Вид у Шмелева был усталый, изморенный, и, прежде чем заговорить, маршал усадил его на стул, сам же не сел, обошел вокруг стула, оглядел генерала со спины. Гимнастерка у него сзади под лопатками была мокрая, а в сухих местах покрыта белесой пылью.

— Горбом дюжим? — располагающе спросил маршал.

— Достается, Георгий Константинович. Пыль — не продыхнуть, адово пекло… И — марши, марши… — кивал головой Шмелев. — Но я, товарищ маршал, не о себе пекусь. Со мною вот майор, с рукой у него, того… — и он ладонью провел себе выше локтя, давая понять, что руки нет, чем озадачил маршала. — Отсечена, — рухнул одним–единственным словом Шмелев. Но я по настоянию самого майора Кострова оставляю его в войсках и хочу перевести в оперотдел штаба армии.

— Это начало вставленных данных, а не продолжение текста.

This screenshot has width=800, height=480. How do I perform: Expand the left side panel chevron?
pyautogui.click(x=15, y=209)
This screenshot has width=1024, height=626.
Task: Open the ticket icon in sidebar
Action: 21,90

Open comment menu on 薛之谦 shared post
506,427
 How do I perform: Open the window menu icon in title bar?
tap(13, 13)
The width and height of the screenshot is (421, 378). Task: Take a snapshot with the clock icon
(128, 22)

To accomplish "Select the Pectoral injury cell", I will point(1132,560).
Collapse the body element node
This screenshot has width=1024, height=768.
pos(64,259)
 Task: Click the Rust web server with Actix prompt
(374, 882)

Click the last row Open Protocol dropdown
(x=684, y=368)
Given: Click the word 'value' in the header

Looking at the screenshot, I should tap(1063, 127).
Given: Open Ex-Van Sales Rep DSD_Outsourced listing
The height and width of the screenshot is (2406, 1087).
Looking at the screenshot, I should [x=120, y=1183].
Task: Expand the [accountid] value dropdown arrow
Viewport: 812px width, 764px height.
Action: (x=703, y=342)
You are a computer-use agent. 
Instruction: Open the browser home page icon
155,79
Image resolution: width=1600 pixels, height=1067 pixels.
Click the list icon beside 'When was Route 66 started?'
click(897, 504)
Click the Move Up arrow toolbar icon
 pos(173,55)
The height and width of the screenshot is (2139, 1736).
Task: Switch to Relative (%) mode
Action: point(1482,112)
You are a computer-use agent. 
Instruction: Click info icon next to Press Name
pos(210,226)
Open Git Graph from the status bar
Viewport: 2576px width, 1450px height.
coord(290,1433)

На лице маршала ни один мускул не дрогнул. Он молча выслушал, как это случилось.

— Где он теперь, наш Костров? — маршал так и сказал, делая ударение на слове "наш", чем как бы подчеркивал и свою личную причастность к его судьбе.

— В приемной со мной сидел.

— Зовите. Кстати, пригласите и командующего.

Первым вошел командующий Толбухин. А Костров повременил, прежде чем переступить порог.

— Слушайте, комфронта, — неожиданно строго загудел маршал Жуков. Вам докладывали относительно майора без руки?

— Докладывали. А как поступить — на ваше согласие…

— Волынить в таком деле нельзя. И какое может быть согласие мое или чье–то другое? Как решит, так и поступим, — продолжал Жуков. — Ведь он же подвиг самообладания вершит. Инвалид, остался в молодые годы без руки, и не ушел с поля боя, воюет, и… — голос его дрогнул, сорвался, и маршал отвернулся.

Казалось, в суровых глазах маршала проступили слезы. Жуков на минуту смолк и не заметил, как вошел Костров и в смиренной позе остановился у двери. И когда Жуков обернулся и увидел его, Костров доложил:

— Товарищ Маршал Советского Союза, по вашему приказанию…

Жуков замахал руками, давая понять, что не надо докладывать, и шагнул к нему с протянутой для пожатья рукой, но спохватился, что руки–то у майора нет, и лишь прижал к своей груди.